== YOUR ASSIGNMENT ==
In the data below, give the number of lines that contain the word "agent". Nothing else is needed.

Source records
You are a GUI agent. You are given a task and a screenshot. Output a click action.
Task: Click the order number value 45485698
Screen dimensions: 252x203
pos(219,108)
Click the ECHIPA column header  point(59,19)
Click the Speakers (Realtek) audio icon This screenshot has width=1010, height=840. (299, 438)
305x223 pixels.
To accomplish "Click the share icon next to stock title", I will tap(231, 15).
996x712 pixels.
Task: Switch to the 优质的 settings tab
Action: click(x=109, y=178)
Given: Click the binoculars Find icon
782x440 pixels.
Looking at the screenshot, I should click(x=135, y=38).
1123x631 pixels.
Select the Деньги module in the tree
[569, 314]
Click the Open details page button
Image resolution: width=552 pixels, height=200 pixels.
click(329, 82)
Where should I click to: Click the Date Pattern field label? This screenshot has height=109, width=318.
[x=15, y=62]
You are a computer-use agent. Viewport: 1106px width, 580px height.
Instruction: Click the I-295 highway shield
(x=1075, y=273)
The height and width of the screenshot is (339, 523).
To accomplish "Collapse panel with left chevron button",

== ANSWER SECTION ==
2